## Page extract
# Briggs OHV Smoking @ start up



## Spit (Nov 3, 2006)

I picked up an an older Toro Super Recycler with a Brigss OHV 6.5 HP engine model & type of 123602-01310-E1. It hadn't been started for several years.

I changed the oil, cleaned the carb sharpened the blade, gapped the plug etc. and got it going. It starts on the 2nd pull...seems to have good compression (up to 90 lbs after 3 pulls) 

I ran it for 30 minutes or so, cutting my lawn and it ran great...but I noticed when I shut it off that there seemed to be fresh/clean oil on the front of the deck just below the head/OHV cover. I cleaned it up and looked for a source of the leaking and didn't see or feel anything...when I started it up a couple of days later. I got quite a bit of white smoke for 20 - 30 seconds or so and then it cleared up. when I started it an hour after that I didn't have any smoke 

Could the valves be out of adjustment? the oil has to be getting past something to get into the cylinder..The valves, valve seals or the rings? I would think that with the compression being good the rings are okay. 

I did not remove the OHV cover, I did tighten the 3 bolts that hold it on..and they were not real tight..but not loose either

Anybody have experience with this type of engine and have any ideas?

Spit


----------



## Don L (Jul 14, 2012)

If the mower was tipped over to the side to work underneath chances are oil ran into the muffler.This would cause the symptons you descibed and it should stop soon.If you need to work under the mower remove the spark plug
or at least the plug wire(for safety)and lift the front of the mower.


----------



## Rentahusband (Aug 25, 2008)

Agree with Don. If the unit was tipped so the muffler was twords the ground, then oil can leak into the muffler. I either tip it up or sideways so the muffler/carb are facing up.


----------



## buy*david (Nov 7, 2011)

*hey*

The " fresh/clean oil on the front of the deck just below the head/OHV cover" you mentioned is something I've seen. I found two different causes for this. The first time it was a plate behind the valve cover that had a leaking gasket. It is used between the cylinder head and valve cover and is under the valve springs and used to align the push rods. Once you take the valve cover off you will have to remove the rocker arm studs and springs, then the plate will come off and you can see the gasket. The other leak in that area was a crank case gasket blown out just under the cylinder. 
The smoke on start up is usually a little oil seeping passed the rings after sitting for awhile, but it's hard to be sure.


----------



## Spit (Nov 3, 2006)

Thanks for the info. I thought there must be some leaking somewhere from the head/valves
Spit


----------

## Information provided
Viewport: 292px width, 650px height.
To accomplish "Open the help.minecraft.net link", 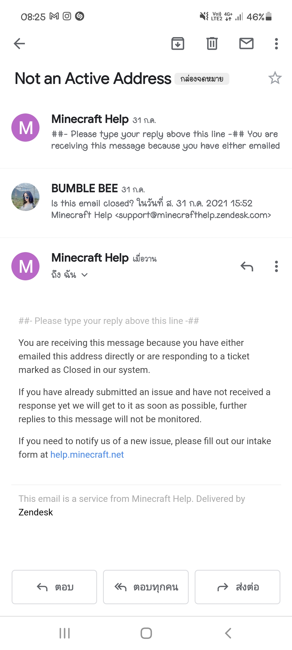I will [x=87, y=455].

## Exercise requirements
In the Briggs OHV smoking thread, what compression reading does Spit report for the engine? The lines come from a source separate from the Briggs OHV smoking thread.

## Answer below
Up to 90 lbs after 3 pulls.